Reaching an agreement in debates, especially in democratic settings, could be difficult due to attendees' different ideological, political, and social views. However, recent research reveals that Google DeepMind has trained a system of LLMs to operate as a mediator, generating summaries outlining a group of areas of agreement on complex but essential social or political issues.
This breakthrough may revolutionize how we handle contentious issues, especially in group settings where finding common ground is essential.
The Habermas Machine: A Tool for Mediation
Named after the philosopher Jürgeb Habermas, Google DeepMind's AI tool, the "Habermas Machine"(HM), was designed to mediate group discussions by summarizing opposing viewpoints and highlighting areas of agreement. Unlike traditional AI models focusing on persuasion, HM has been developed to act as an unbiased mediator. It analyses group opinions and suggests all statements representing collective views.
More than 5000 people were used to test the tool's effectiveness. Groups were asked whether the National Health Service (NHS) should be privatized or if the voting age should be lowered to 16. The AI then summarises the group's opinions, which participants critique. When the participants were asked to rank the final AI-generated statements, more than half preferred these over those made by human mediators. This demonstrates how AI can mediate arguments more effectively than people, leading to better, more palatable results.
AI’s Role in Facilitating Agreement
AI's ability to combine various viewpoints and generate a collective summary highlights its function as a debate mediator. According to Christopher Summerfield, research director at the UK AI Safety Institute, AI can function similarly to citizen assemblies and deliberative posts aiming to provide a platform for divorce perspectives. With AI, these procedures can be expanded without compromising the standard of discussion or the inclusion of all voices.
The HM uses two large language models: one for generating statements reflecting the group's varied views and the other one to score the statements based on how appealing they are to participants. This approach has been shown to increase the possibility of collective action by assisting participants with different opinions in reaching an agreement. By encouraging agreement, AI can make debates more efficient and productive, especially in settings where finding common ground is essential for policymaking.

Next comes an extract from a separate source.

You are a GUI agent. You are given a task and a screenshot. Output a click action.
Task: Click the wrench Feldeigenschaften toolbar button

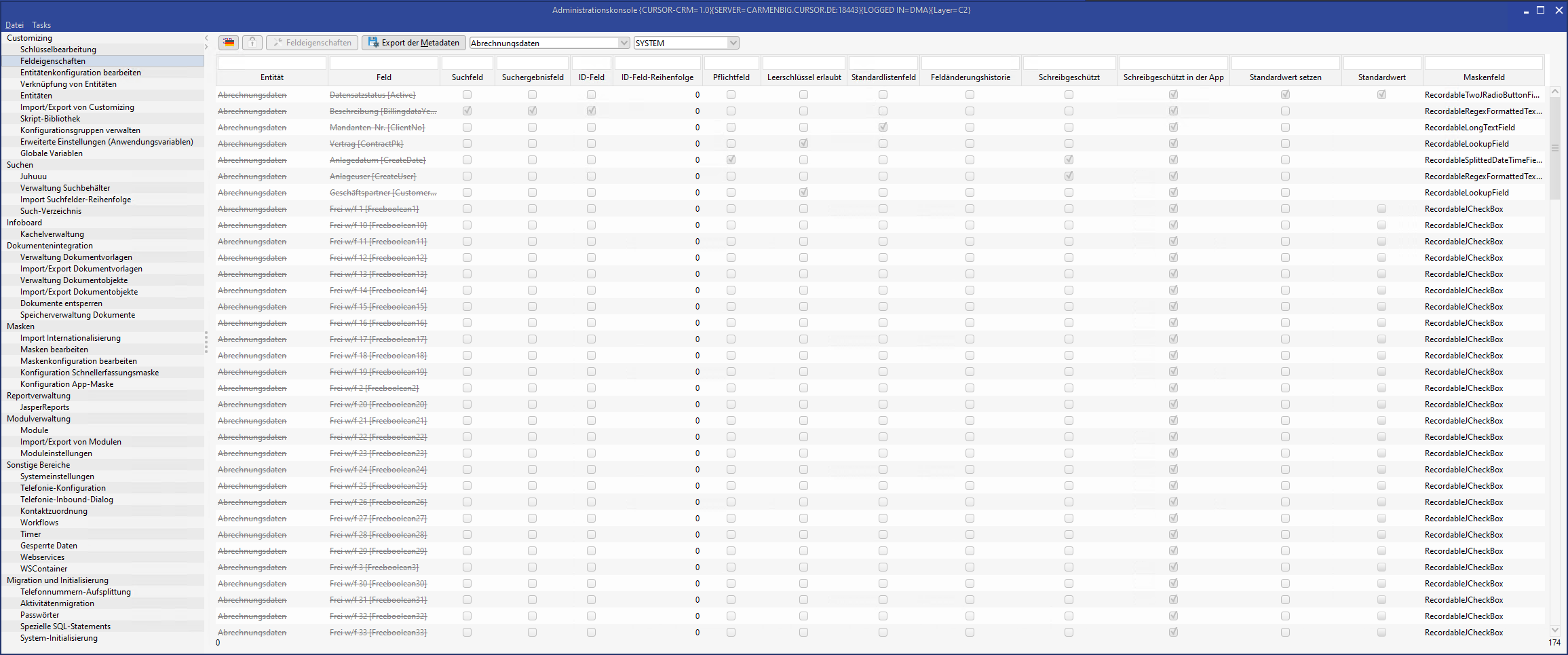point(312,43)
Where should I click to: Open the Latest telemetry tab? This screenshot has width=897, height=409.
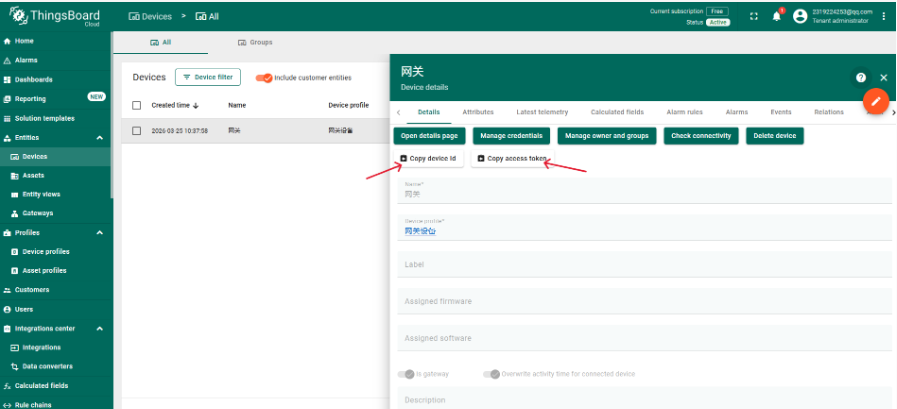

Potential and Limitations of AI Mediation
While AI has much potential to mediate debates, some limitations remain. The HM lacks certain features required for real-world mediation, like fact-checking and preserving topic significance, as noted by Google DeepMind research scientist Michael Henry Tessler. All the shortcomings highlight the requirement for careful implementation and additional research before the widespread adoption of AI mediation tools.
Additionally, concerns have been raised about AI's impact on the human aspect of deliberation. Many critics, including Sammy McKinney from the University of Cambridge, worry that AI may remove the essential human element from discussions. Even if AI is efficient, human engagement during arguments is vital as it promotes empathy and understanding.